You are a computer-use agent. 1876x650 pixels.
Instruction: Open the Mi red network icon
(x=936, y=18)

____________

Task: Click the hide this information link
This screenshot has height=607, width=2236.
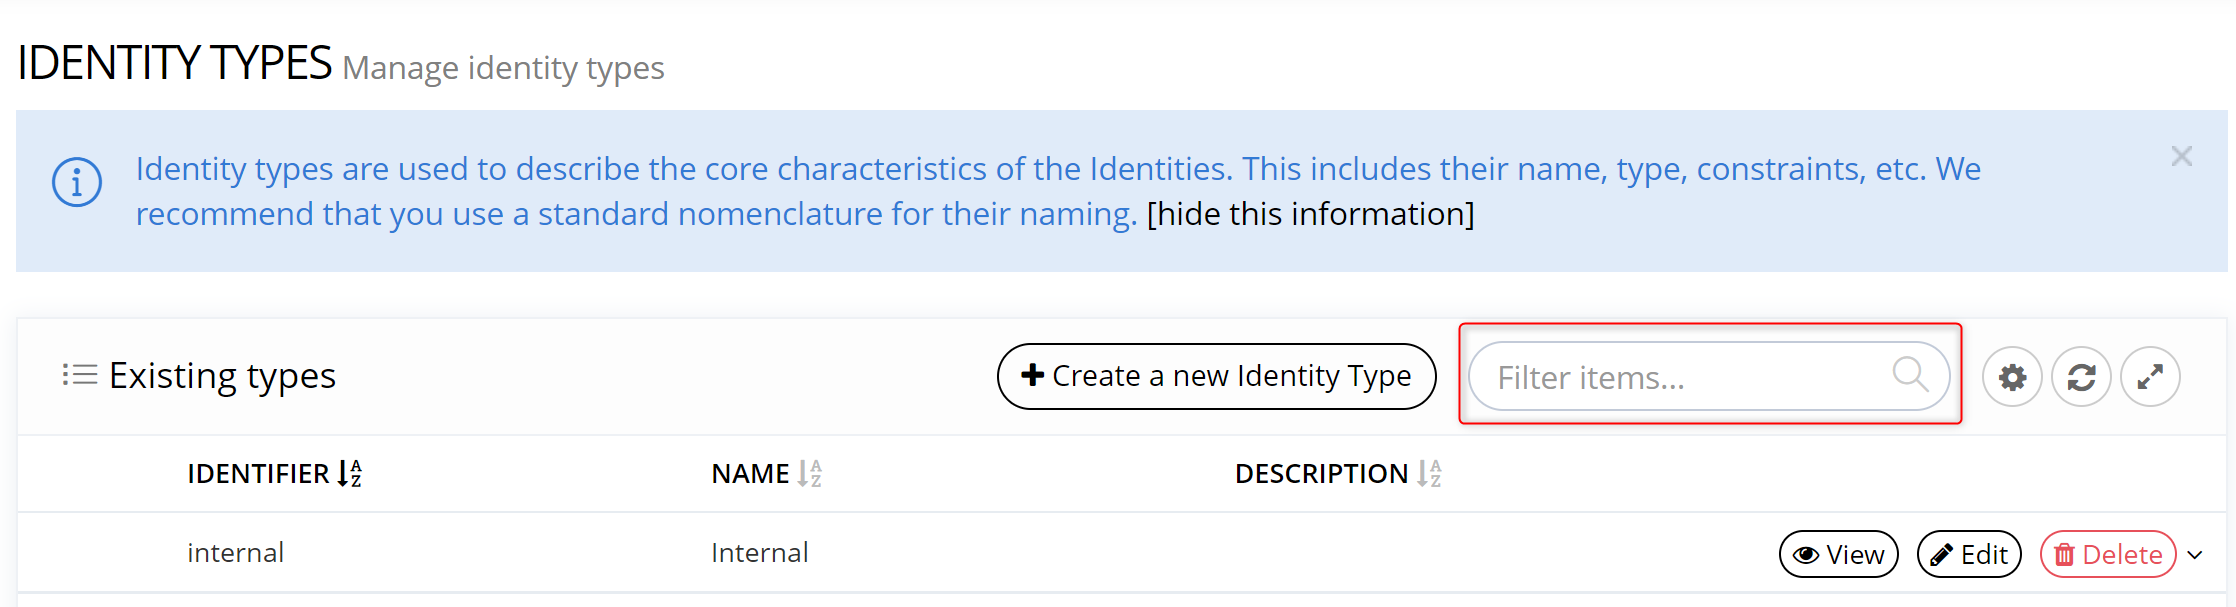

____________

EXERCISE OBJECTIVE ▸ Return only the part of the records above that opens with the line containing "Task: Click the hide this information link" and closes with the line containing "This screenshot has height=607, width=2236.", ends included.

EXPECTED ANSWER ▸
Task: Click the hide this information link
This screenshot has height=607, width=2236.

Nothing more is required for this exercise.